Thursday, April 4, 2019

Intersections of Poetry and Visual Art

A week ago, I'd be waking up in Portland, eating a hearty breakfast, getting ready to figure out the mass transit system to make my way to the Convention Center.  As I think back over all the AWP sessions I attended, the one that made me want to ditch the rest of the conference to approach my writing in a new way was the one on Intersections of Poetry and Visual Art at 10:30 on Thursday.

My brain had already been thinking about this possibility (see this blog post from December, for example).   I had even been wondering if this character, which seemed to be emerging over multiple sketches, might be a book-length exploration of something:


The above is from December, and the below is from January:




I hadn't returned to these ideas, in the terms of this female figure and ideas about her.  But the AWP session made me think that it might be interesting to see these sketches with words as individual poems that could make an interesting collection.

It made me want to return to some poems and see if parts of them might make good sketching prompts.  I was interested in the process of the poets at the AWP session.  As you might expect, they approached the intersection of visual art and poetry from a variety of angles:  some of the poets and artists worked in true collaboration, in some the words came first and then images, and then one woman worked more as a collage artist. 

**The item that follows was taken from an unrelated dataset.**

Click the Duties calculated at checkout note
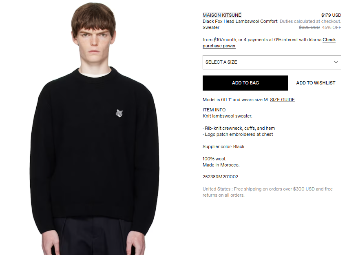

Naoko Fujimoto read a poem while showing a visual work that incorporated the poem, and it was clear that she didn't use the whole poem:




That, too, made me think about possible approaches with poems I'd already written.


I was interested in this artist's collaging approach:  she uses words, papers, images, cut out shapes, and perhaps some graphic approaches like stamping (hard to tell from the slide):



My grad school friend went to this session too, and we both agreed that we wanted to go back to our hotel and play with our limited art supplies that we'd brought with us.  Instead, we went to a coffee shop to digest (I didn't even mean to make that pun).




I yearn for time to return to my sketchbooks and to create more materials.  I also want to record another thought I've had.  I've been doing some photo essay/poem kinds of things--this blog post, for example, seems like a poem in a different form.  I had been thinking of making a book of those, but now I'm wondering about a combination.

I also worry about following this road--are these books so expensive to create that there won't be much market?  Do I even care about markets anymore?

And then around my edges this morning, the despair at having these inspirations and not feeling like I have time and space to explore.  Perhaps at the Create in Me conference that starts in 3 weeks, perhaps then I can have some time and supplies and table space to have this kind of joy!